The flush of red that spread up her neck was a tell that my comment had stung. Her smile wavered but held. “I’m sorry you feel that way.” She looked away and bit her bottom lip. God, she had the act down. What would her next play be? When she raised her eyes to mine again, they were dark and troubled. “Please. It’s a new offer, a better one. You should at least hear it before turning it down.”

“I could not have been clearer about not wanting to sell.”

Her shaky smile thinned her lips. “Yes, but Steadman Oil is now prepared to revert the land as well as your subsoil gas and oil rights back to you after a term.”

Interesting and unusual. “And the farm?”

“The house could remain, but the fields would be unusable for an agreed-upon amount of time.”

“So I could have it all back after you destroy the land.”

“Site cleanup is part of every project Steadman Oil does. It’s a very generous offer, Mr. Millville. Much more than you could sell the property for. And the farm gets to stay in your family.”

“What makes you think it won’t regardless?” She switched her briefcase from one hand to another, not yet smooth enough to conceal when a question was difficult for her. Was it deliberate, or was she truly so inept? It was mildly entertaining to test her act. I bent closer and lowered my voice. “Or that I want a family?”

“I didn’t mean to . . .” Her mouth opened and closed a few times like she was a fish out of water. “I’m sure the farm is important to your parents.”

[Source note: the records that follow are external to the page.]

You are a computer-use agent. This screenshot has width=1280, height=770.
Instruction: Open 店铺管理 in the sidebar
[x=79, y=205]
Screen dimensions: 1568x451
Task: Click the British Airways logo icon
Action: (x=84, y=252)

“My parents are traveling the country in an RV and enjoying their retirement. That’s why it’s my name on the deed.” I had no idea how Scott’s parents felt about the farm, but that was irrelevant to the outcome. My goal was simply to keep Ms. Holmes off balance long enough for her to make a mistake and reveal something I could use.

She cleared her throat. “Yes, which is the reason I’m here to speak with you.”